*記事*.
┄┄┄┄┄┄┄┄┄┄

説明

熱可塑性エラストマ樹脂組成物およびその成形体

【課題】
本発明は、柔軟で弾性に富み屈曲疲労性に優れると共に、射出成形、押出成形、ブロー成形などの各種成形加工性に優れた熱可塑性エラストマ樹脂組成物およびそれからなる成形品を提供しようとするものである。
【解決手段】
本発明の熱可塑性エラストマ樹脂組成物は、(A)融点が180〜220℃の熱可塑性ポリエステルエラストマ60〜98重量部、(B)熱可塑性ポリエステルエラストマ(A)の融点より20〜55℃低い融点を有する熱可塑性ポリエステルエラストマ2〜40重量部からなる((A)+(B)=100重量部とする)熱可塑性エラストマ樹脂組成物である。
また、本発明の成形体は、前記熱可塑性エラストマ樹脂組成物を成形してなることを特徴とするものである。

【発明の詳細な説明】
【技術分野】
【0001】
本発明は、柔軟で弾性に富み屈曲疲労性に優れると共に、射出成形、押出成形、ブロー成形性に優れた熱可塑性エラストマ樹脂組成物およびその成形体に関する。
【背景技術】
【0002】
熱可塑性ポリエステルエラストマは、強度、耐衝撃性、弾性回復性、柔軟性などの機械的性質や、低温、高温特性に優れ、さらに熱可塑性で成形加工が容易であることから、自動車、電気・電子部品、消費材などの分野に広く使用されている。成形加工方法としては、射出成形、押出成形、ブロー成形などが使用されているが、各々の成形加工方法の違いにより異なった材料特性が施されている。例えば射出成形では、固化を早くする事で成形サイクルを短くし、寸法精度を向上させている。また、押出成形やブロー成形では、溶融時の賦形性を考慮して溶融弾性を高めて固化速度を遅くさせた材料設計を施している。例えば等速ジョイント駆動装置のカバーブーツ、エーアーダクト、フューエルチューブなどはブロー、押出成形が活用されている。中でも、自動車の等速ジョイント駆動装置のカバーブーツはポリエステルエラストマが幅広く使用されている用途であり、一般的にはプレスブロー成形が使用されている。しかし、プレスブロー成形以外に射出成形とブロー成形方法を併せ持つインジェクションブロー成形での検討が進められているが、前述した成形加工方法の違いにより材料設計が異なるために、射出成形とブロー成形に適した特性を併せ持つ材料がなく、成形性を満足する材料が得られていない問題があった。そこで、成形性を改良するために種々の検討がなされており、例えばポリエステル樹脂に、グリシジル基および/またはイソシアネート基を含有し重量平均分子量が200以上50万以下である反応性化合物を含むポリエステル樹脂用改質剤(特許文献1)、ポリエステル樹脂の粒状体を流動条件下に、ポリオレフィン樹脂又はポリアミド樹脂に接触させることにより、ポリエステル樹脂にポリオレフィン樹脂又はポリアミド樹脂を微量含有させる改質ポリエステル樹脂の製造方法(特許文献2)が提案されている。

┄┄┄┄┄┄┄┄┄┄

*データ*.

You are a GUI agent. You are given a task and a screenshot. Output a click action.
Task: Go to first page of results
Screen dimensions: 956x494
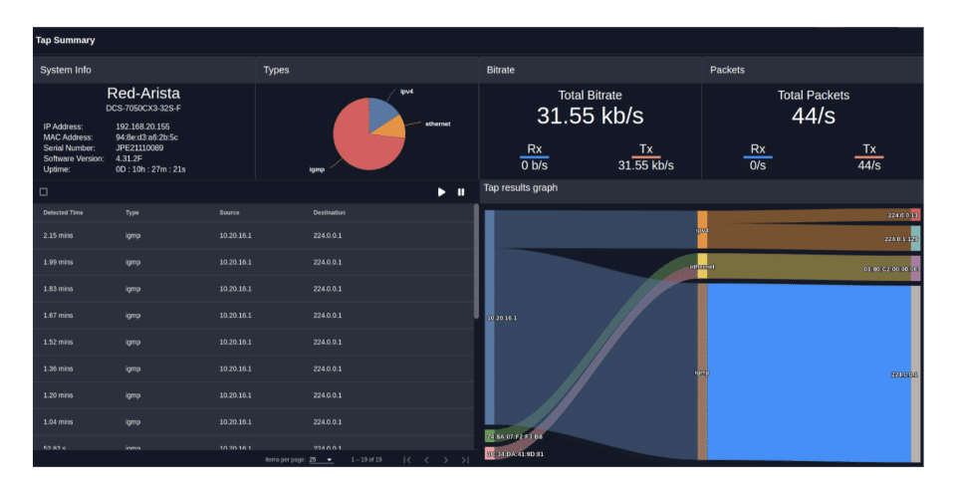click(x=406, y=460)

┄┄┄┄┄┄┄┄┄┄

*記述問題 1*.
次の(a)〜(c)が熱可塑性エラストマ樹脂組成物の記事と一致するか、それぞれ「はい」か「いいえ」で答え、決め手となる記事の語句を一字も変えずに引用せよ。
(a) 成分(A)の熱可塑性ポリエステルエラストマの融点は180〜220℃である。
(b) 等速ジョイント駆動装置のカバーブーツには、一般的に射出成形が使われている。
(c) 成分(B)の融点は、成分(A)の融点より20〜55℃高い。
*記述問題 2*. 熱可塑性エラストマ樹脂組成物の記事を二文で要約してください。
*記述問題 3*. 熱可塑性エラストマ樹脂組成物の記事を、最後の文の後から書き継げ。

*演習結果 1*.
(a) はい。「(A)融点が180〜220℃の熱可塑性ポリエステルエラストマ60〜98重量部」
(b) いいえ。「一般的にはプレスブロー成形が使用されている」
(c) いいえ。「熱可塑性ポリエステルエラストマ(A)の融点より20〜55℃低い融点を有する」

*演習結果 2*. 熱可塑性ポリエステルエラストマは機械的性質に優れ成形加工も容易なため広く使われているが、射出成形とブロー成形に適した特性を併せ持つ材料がなく、成形性を満足する材料が得られていなかった。本発明は、融点180〜220℃の熱可塑性ポリエステルエラストマ(A)60〜98重量部と、(A)より融点が20〜55℃低い熱可塑性ポリエステルエラストマ(B)2〜40重量部からなる、柔軟で屈曲疲労性と各種成形加工性に優れた熱可塑性エラストマ樹脂組成物およびその成形体を提供するものである。

*演習結果 3*.
【0003】
しかしながら、これら従来の技術では十分に成形加工技術を改質するまでには至っておらず、特に射出成形時のヒケとブロー成形時のブロー成形性を両立することは困難な状態である。
【特許文献1】特開2005−272680号公報
【特許文献2】特開2006−152315号公報
【発明の開示】
【発明が解決しようとする課題】
【0004】
本発明の課題は、上述した従来技術における問題点を解決し、柔軟で弾性に富み屈曲疲労性に優れると共に、射出成形、押出成形、ブロー成形性に優れた熱可塑性エラストマ樹脂組成物およびそれを使用した成形体を提供することにある。
【課題を解決するための手段】
【0005】
本発明は、上記課題を解決するために、次のような手段を採用するものである。すなわち、(A)融点が180〜220℃の熱可塑性ポリエステルエラストマ60〜98重量部、(B)熱可塑性ポリエステルエラストマ(A)の融点より20〜55℃低い融点を有する熱可塑性ポリエステルエラストマ2〜40重量部からなる((A)+(B)=100重量部とする)ことを特徴とする熱可塑性エラストマ樹脂組成物。
【0006】
前記熱可塑性ポリエステルエラストマ(A)が、結晶性芳香族ポリエステル単位からなる高融点結晶性重合体セグメント40〜70重量%と、脂肪族ポリエーテル単位からなる低融点重合体セグメント30〜60重量%とを主たる構成成分とするポリエステルブロック共重合体であってもよい。
【0007】
また、前記熱可塑性ポリエステルエラストマ(B)が、結晶性芳香族ポリエステル単位からなる高融点結晶性重合体セグメント(a1)と、脂肪族ポリエーテル単位からなる低融点重合体セグメント(a2)とを主たる構成成分とするポリエステルブロック共重合体であって、高融点結晶性重合体セグメント(a1)が、2種以上の酸成分と、1種以上のグリコール成分とから形成される結晶性芳香族ポリエステル単位からなる高融点結晶性重合体セグメントであってもよい。
【0008】
さらに、前記熱可塑性エラストマ樹脂組成物が成形されてなる成形体も含まれる。
【発明の効果】
【0009】
本発明によれば、柔軟で弾性に富み屈曲疲労性に優れた熱可塑性エラストマ樹脂組成物の特徴を活かし、射出成形、押出成形、ブロー成形性などの各種成形方法においても優れた加工性を有する熱可塑性エラストマ樹脂組成物およびそれを使用した成形体を得ることができる。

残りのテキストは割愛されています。